Uzun zamandır Apple hayranı olarak, şirketin beni gerçekten rahatsız eden bir tasarım tercihi var ve bunun yaklaşan iPhone 16 serisiyle geri döneceğini umuyordum. Parmak izi sensöründen bahsediyorum.
Görüyorsunuz, Face ID’nin bir cihazın kilidini açmanın tek yolu olmasıyla ilgili biraz sorunum var, yani oldukça sınırlı. Ayrıca Apple’ın, iPhone 8’den beri bu özelliği tamamen kaldıran tek büyük telefon üreticilerinden biri olması da ilginç. Karar, iPhone X ile kullanıcılara mümkün olduğunca fazla ekran sunmak için ana düğmenin kaldırılmasıyla birlikte alındı.
Teoride bu, tüm akıllı telefonların parmak izi sensöründen yoksun olması gerektiği anlamına gelmelidir, ancak bu tam olarak doğru değildir. Örneğin, RedMagic 9 Pro gibi, ekran alanına tecavüz etmeden özelliği korumanın bir yolunu bulan birkaç güncel Android telefonu denedim. Bu nedenle, yenilikçiliğiyle ünlü bir şirket olan Apple’ın özelliği tamamen kaldırması şaşırtıcıdır.
Face ID’nin sorunu nedir?
Face ID ile ilgili en büyük sorunum bazen beni tanımaması. Bunun nedeni, ışığın gözlüklerimden yansıması, çok karanlık olması veya ön lensi tıkayan çok fazla yağmur olması olabilir (İngiltere’de yaşıyorum – çok yağmur yağıyor). Bu sorunları çözmek zordur, özellikle yağmurda, çünkü yağmurda pin girmeye çalışmak da aynı derecede can sıkıcıdır. İşte Touch ID’nin işe yaradığı nokta, bu dış etkenlerin bazılarına karşı güçlü bir karşı koyma aracı olmasıdır.
Touch ID’nin bir avantajı daha var, AI hackleme girişimlerine karşı daha etkili. Yakın zamanda ilk iOS trojanının banka hesaplarına girmek için yüz verilerini çaldığı bir sorun yaşandı. Ancak, Touch ID’de böyle bir şey olmuyor ve fiziksel bir bileşen gerektirmesi dışarıdan kırılmasını çok daha zorlaştırıyor. Mükemmel olduğunu söylemiyorum ama tartışmasız her ikisine sahip olmak birini çıkarmaktan her zaman daha güvenli olacaktır.
Ekran alanını kaldıran bir düğmenin eklenmesiyle ilgili aynı şikayet var. Ancak, Apple’ın sensörü bir kasaya yerleştirdiği son patent de dahil olmak üzere bu sorunu aşmanın birkaç yolu var. İlki en bariz olanı, düğmeleri Google Pixel 5a gibi cihazın yanına veya arkasına eklemek veya yan tarafa yerleştirmek. Son seçenek ekranın altına eklemek olurdu ancak ekran altı sensörlerinin biraz kaprisli olduğunu ve her zaman çalışmadığını düşünüyorum.

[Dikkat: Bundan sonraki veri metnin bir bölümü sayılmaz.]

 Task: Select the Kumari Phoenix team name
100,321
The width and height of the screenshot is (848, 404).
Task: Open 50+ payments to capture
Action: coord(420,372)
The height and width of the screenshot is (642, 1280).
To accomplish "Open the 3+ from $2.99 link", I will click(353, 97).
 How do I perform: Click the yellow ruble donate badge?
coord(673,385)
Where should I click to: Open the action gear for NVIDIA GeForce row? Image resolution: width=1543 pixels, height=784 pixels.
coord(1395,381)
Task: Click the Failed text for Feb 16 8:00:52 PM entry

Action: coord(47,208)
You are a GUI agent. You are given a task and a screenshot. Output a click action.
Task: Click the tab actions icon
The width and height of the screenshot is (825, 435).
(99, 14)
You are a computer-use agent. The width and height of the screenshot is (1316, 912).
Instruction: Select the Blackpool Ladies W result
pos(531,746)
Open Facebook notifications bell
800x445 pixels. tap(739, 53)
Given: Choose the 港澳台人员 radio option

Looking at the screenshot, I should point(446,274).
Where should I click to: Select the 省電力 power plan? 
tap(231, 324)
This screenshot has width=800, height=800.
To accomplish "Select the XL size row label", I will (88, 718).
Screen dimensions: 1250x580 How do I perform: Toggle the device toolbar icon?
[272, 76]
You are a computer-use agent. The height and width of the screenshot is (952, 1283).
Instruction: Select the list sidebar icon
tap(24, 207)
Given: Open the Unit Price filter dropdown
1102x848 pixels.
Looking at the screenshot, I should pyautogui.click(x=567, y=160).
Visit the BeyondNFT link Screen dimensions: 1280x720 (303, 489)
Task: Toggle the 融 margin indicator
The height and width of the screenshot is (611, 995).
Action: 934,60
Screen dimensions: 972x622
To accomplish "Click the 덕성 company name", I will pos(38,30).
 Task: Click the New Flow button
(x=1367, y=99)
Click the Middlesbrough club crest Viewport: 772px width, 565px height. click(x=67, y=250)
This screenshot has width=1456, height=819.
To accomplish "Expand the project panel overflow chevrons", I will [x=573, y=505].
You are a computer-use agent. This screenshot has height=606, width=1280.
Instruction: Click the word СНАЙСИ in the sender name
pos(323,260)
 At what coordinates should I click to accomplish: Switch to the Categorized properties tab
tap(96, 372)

Touch ID daha iyi güvenlik sunmaktan daha fazlasını yapabilir
Apple’ın bu özelliği telefonlarından tamamen kaldırmasını, ancak iPad’de tutmasını ve hatta MacBook’a bile getirmesini her zaman tuhaf bulmuşumdur. Apple’ın en taşınabilir cihazlarının diğerleri kadar güvenliğe sahip olmaması her zaman tuhaf gelir. Ayrıca, bu özelliğin iPhone 16’ya veya hatta iPhone 17’ye getirilmesinin başka bir avantajı olacağına inanıyorum.
Birçok söylenti, iPhone 16 serisinin iPhone 15 serisinden ayıracak çok fazla dış tasarım değişikliğine sahip olmadığını gösteriyor. Yapay zekaya odaklanılması sayesinde donanımların çoğu en azından aynı olmasa bile karşılaştırılabilir. Bu nedenle Apple, cihazı tüketicilere satmak için elinden gelen her türlü farklılığa atlamak zorunda. Parmak izi sensörlerinin eklenmesi en büyük değişiklik olmayabilir, ancak en azından bir şey!
Parmak izi sensörünün geri dönüşünü yakın zamanda görmemiz pek olası olmasa da, en azından iPhone 17’de görmeyi umduğum bir şey. Biraz zaman alabilir, ancak Apple’ın ışığı göreceğini düşünüyorum — veya bu durumda dokunuşu.
Touch ID’li bir telefona sahip olma ihtimali düşük olsa da, iPhone 16, iPhone 16 Pro ve Apple Watch Series 10’u içerecek olan yaklaşan Apple Eylül etkinliği için bir dökümümüz var.